The women worked him every which way. They told him how smart he was. What a good guy he was. They said they understood his fears, and his need to protect himself. But both told him that they now knew he had been involved. As they went on, Lloyd grew increasingly irate, so Katie zeroed in on that.

“Prior to Karen coming in, you and I had a very pleasant exchange. Your whole demeanor and body language and eye contact has changed.”

“Because I’m tired! I’ve been working all night long. I’ve had two hours of sleep.”

“You’re getting a little pissed off, which I get,” said Katie. “I mean, I don’t feel like this is the same person I’ve been in here talking to. So it’s easy for you to change demeanor. I mean, am I an asshole for thinking you are a good guy?”

“No, I’m still a good guy,” said Lloyd, calming down. “I’m just getting tired. I’ve been sitting here in the same spot for, what? Four hours?”

It went on. At one point Lloyd said “My mind’s dropped down, whatever. You know? I’d be happy to tell you something I knew, but I don’t. Maybe I ought to start seeing a psychiatrist here.”

Then Lloyd accused Katie of fudging the test results. She got angry, or feigned anger. There was no separating the fake from the real; Katie was playing a role, and as with anyone good at it, the role had begun to play her.

“I believe you saw him take those girls away, and I know that you know him,” she said, referring to Mileski. She told him she believed he panicked when he realized that what Mileski was doing was “fucked up” and left. “Maybe that’s where the guilt comes from. Maybe that’s where the test [result] comes from. If there’s something locked in there—and you’re not saying unequivocally no—something could be locked in. Is it possible you have seen them again since then?”

“I can’t say yes or no on that,” said Lloyd—a curious answer. “You can interpret it any way you want.”

“I’m not interpreting,” protested Katie.

“No, I’m saying you can interpret it any way you want with your college education, your background. All I can say is, I know nothing about it.”

“No! What you just said is, you can’t say yes or no.”

“Yeah, but I can’t!” Lloyd complained, loudly.

“Again, that’s like being KIND OF PREGNANT!” Katie matched Lloyd’s raised volume. “It’s not an answer! It has nothing to do with my college education. You’re probably smarter than me, to be honest with you, because you’ve lived a lot of life, okay? The bottom line is, it can’t be both ways. I’m asking you is there a possibility that you have seen those girls?”

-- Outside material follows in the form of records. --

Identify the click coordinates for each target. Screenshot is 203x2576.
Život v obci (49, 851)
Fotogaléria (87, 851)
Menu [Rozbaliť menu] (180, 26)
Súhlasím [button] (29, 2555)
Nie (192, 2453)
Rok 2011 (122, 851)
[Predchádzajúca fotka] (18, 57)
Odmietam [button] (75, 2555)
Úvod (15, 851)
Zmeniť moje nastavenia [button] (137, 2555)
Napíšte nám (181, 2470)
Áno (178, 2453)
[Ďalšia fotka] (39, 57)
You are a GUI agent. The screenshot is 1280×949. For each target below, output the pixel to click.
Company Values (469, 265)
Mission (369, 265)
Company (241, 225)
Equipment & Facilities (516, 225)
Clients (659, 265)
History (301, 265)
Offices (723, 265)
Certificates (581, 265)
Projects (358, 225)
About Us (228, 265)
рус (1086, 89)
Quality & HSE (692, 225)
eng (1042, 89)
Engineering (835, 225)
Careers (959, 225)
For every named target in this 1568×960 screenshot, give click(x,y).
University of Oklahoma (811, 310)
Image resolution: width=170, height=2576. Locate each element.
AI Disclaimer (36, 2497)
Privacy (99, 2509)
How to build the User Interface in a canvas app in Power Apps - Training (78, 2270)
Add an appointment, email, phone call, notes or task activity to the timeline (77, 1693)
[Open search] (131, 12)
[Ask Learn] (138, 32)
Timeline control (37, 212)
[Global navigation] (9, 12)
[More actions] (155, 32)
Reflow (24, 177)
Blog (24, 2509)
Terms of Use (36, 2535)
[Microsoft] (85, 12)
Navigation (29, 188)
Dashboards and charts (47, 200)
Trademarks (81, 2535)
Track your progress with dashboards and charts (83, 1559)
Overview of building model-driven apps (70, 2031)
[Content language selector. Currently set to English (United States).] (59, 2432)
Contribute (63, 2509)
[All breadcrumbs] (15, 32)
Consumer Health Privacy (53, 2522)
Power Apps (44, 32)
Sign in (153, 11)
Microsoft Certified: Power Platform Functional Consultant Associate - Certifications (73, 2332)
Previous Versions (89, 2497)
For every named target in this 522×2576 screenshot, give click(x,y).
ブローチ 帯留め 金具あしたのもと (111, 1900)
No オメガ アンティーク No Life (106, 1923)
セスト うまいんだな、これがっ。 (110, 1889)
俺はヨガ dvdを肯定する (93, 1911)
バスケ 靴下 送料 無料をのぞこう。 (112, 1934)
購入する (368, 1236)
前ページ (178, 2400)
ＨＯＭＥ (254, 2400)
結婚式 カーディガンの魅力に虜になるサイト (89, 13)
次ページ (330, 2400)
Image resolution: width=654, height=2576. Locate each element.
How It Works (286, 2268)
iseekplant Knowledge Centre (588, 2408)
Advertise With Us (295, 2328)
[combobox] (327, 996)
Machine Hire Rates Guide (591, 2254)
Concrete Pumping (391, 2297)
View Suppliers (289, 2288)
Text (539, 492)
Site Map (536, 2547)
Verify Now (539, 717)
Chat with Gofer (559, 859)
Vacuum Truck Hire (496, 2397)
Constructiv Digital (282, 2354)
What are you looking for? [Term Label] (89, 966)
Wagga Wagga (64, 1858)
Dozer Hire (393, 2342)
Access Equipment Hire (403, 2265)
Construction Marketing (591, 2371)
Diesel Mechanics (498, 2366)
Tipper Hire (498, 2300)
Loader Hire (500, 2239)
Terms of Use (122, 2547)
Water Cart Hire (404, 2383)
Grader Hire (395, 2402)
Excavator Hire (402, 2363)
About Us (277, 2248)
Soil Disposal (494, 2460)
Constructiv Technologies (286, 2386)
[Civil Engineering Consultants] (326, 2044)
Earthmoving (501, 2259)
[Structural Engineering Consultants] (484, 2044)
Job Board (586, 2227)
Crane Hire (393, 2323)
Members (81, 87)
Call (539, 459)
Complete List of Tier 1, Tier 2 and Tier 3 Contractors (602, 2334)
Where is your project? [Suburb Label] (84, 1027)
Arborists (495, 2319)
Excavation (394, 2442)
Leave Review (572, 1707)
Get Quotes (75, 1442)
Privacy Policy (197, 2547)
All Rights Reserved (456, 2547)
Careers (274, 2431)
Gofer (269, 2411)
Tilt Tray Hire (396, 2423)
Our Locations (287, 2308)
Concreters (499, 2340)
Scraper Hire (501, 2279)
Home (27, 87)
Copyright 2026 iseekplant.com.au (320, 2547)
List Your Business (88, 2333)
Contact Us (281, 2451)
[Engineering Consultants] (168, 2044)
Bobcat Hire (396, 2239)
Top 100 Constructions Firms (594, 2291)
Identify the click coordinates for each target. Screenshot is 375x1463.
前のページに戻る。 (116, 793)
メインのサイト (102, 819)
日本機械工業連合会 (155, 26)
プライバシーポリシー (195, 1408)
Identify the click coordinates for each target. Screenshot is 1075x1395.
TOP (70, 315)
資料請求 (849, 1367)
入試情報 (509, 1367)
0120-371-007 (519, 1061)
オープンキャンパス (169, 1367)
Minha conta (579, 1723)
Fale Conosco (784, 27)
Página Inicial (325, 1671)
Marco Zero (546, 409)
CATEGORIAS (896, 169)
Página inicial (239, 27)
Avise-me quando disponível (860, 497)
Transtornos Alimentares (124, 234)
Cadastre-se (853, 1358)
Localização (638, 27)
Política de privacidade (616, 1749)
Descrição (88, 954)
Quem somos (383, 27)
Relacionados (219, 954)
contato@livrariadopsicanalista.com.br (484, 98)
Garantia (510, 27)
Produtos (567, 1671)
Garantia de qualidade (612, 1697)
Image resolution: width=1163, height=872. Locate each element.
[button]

“Why are you raising your voice?” he asked.

“Because you’re raising your voice at me, and you know why? Because I went out and I stuck up for you, and I look like a stupid fuck right now because I believed in you and I thought you were being honest!”

“I thought I was being honest, too! I think you all did something to that test, took it out and did something to it!”

“That’s absurd,” she said. “That’s absurd!”

Lloyd said she could have falsified the results if she wanted to. “That’s what you do. You can change anything on it.”

“I don’t even know how to sign on the damned thing. How am I going to switch something?”

“Well, that’s my opinion,” said Lloyd. “I thought we were having a good conversation and stuff like that, but when you started getting mad I started getting mad.”

“No,” said Katie. “You got mad first. I’m just defending myself.” Katie stepped out of the room to cool off.

Karen tried to calm Lloyd and then offered him a way out of the standoff. He listened intently.

“I actually think you are still the nice person we thought you were,” she said. “I don’t think you are the person who would hurt those girls. I don’t think that’s what happened. I don’t. I really don’t. I don’t think that you kidnapped those girls to do something bad. I think those girls went with you guys, whoever was involved, and I think something went wrong, and you got scared. And that’s completely understandable, because you were a kid back then. The people that you were with should have done better by you and not gotten you involved with something like this to begin with. But here we are now. We know that you are involved. I just want to know how involved you were. That’s it, Lloyd. You are not going to convince me that you were not involved. And it’s not just a matter of the test. We can disregard that test.”